Ten Easy Ways to Improve Old East Dallas That Don't Involve Lofts I Can't Afford

ross1.jpg
Photo via TexasPopCulture.blogspot
Hope you're happy. This sugartripped architectural heart attack is gone forever.
Old East Dallas, Old Town, Smash and Grab Headquarters -- whatever you want to call it, I live there and I love it. But last week the dose of visual insulin you see above was dismantled, replaced by a boring brown brick exterior. Then I started noticing the other improvements popping up along Ross, and I started to wonder:

Am I about to get priced out?

See also:
- In Search of Valley Ranch's "Urban Sophisticates"
- Junius Heights Man's Battle to Keep His Water-Friendly Yard

Ice Cream Palace McDonald's (across Ross from Disco Fiesta) was more than a fascination. It was a reminder that our specific geographical nook is cobbled together from different eras, because in East Dallas things shouldn't be new and uniform.

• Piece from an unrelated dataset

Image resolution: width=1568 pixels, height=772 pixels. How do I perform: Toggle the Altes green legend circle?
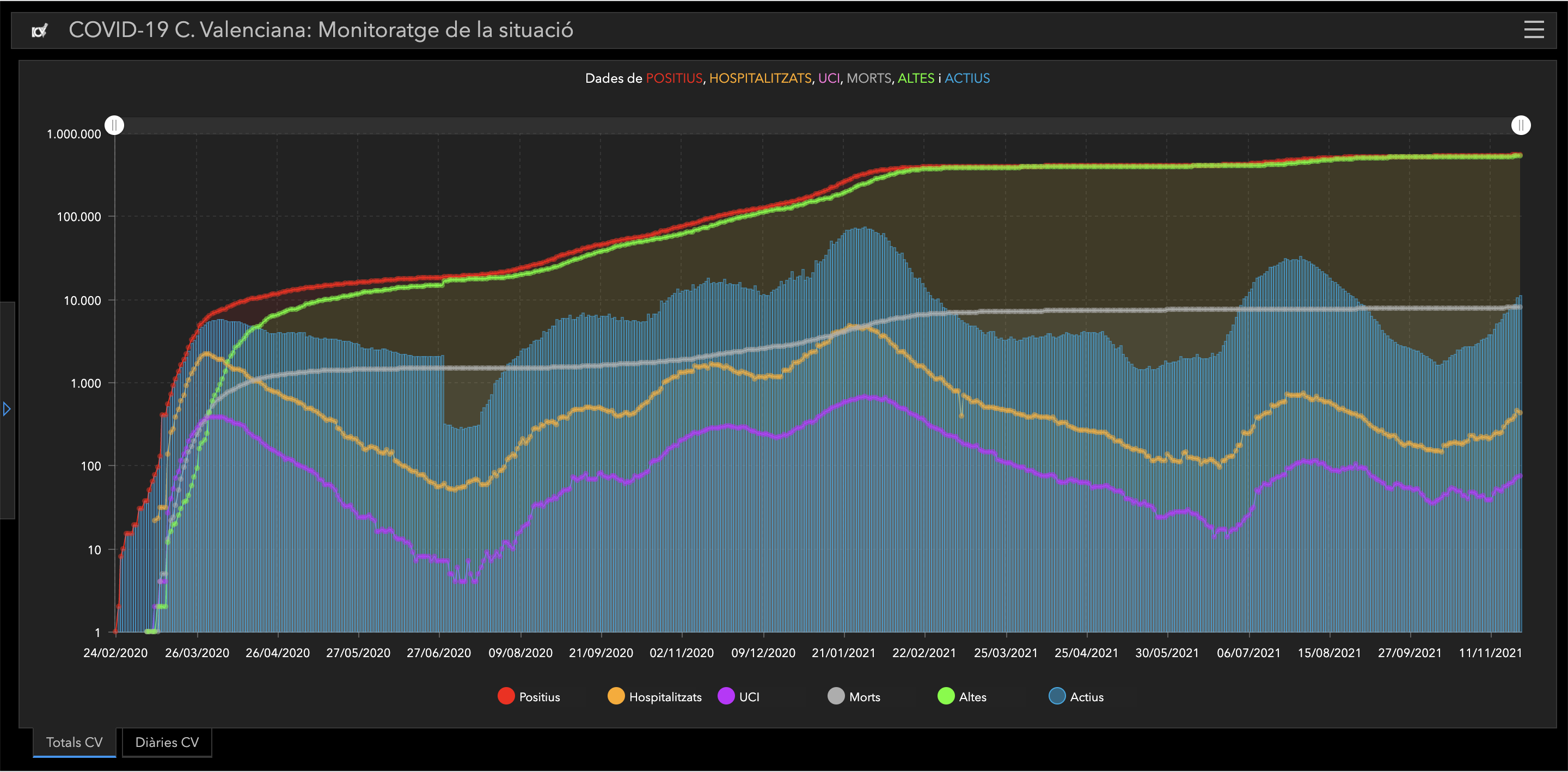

But that's changing. We're too close to downtown, Deep Ellum, the Arts District, Expo and Greenville for builders to turn a blind eye to our earth, and this string of recent new construction up Ross Avenue warns that the yuppie invasion is nigh. You can't even stop at a seedy red light off Peak without Crossfit runners surrounding your car, jogging in place like a hive of angry, disposable income-having bees.

Soon we'll be forced out of this squatter's wonderland. Let's stop all of these economic advances and improve the area for those already leasing its dilapidated, ancient apartments. Here are 10 ways to improve Old East Dallas while keeping it just shitty enough for me to live there.

1.) Statewide Holiday for Shopping Cart Lady -- An Old East Dallas fixture, shopping cart lady is an unlikely guru who's taught us valuable lessons about life and love. If you live within a three mile radius of Bryan Street Tavern, you've seen her.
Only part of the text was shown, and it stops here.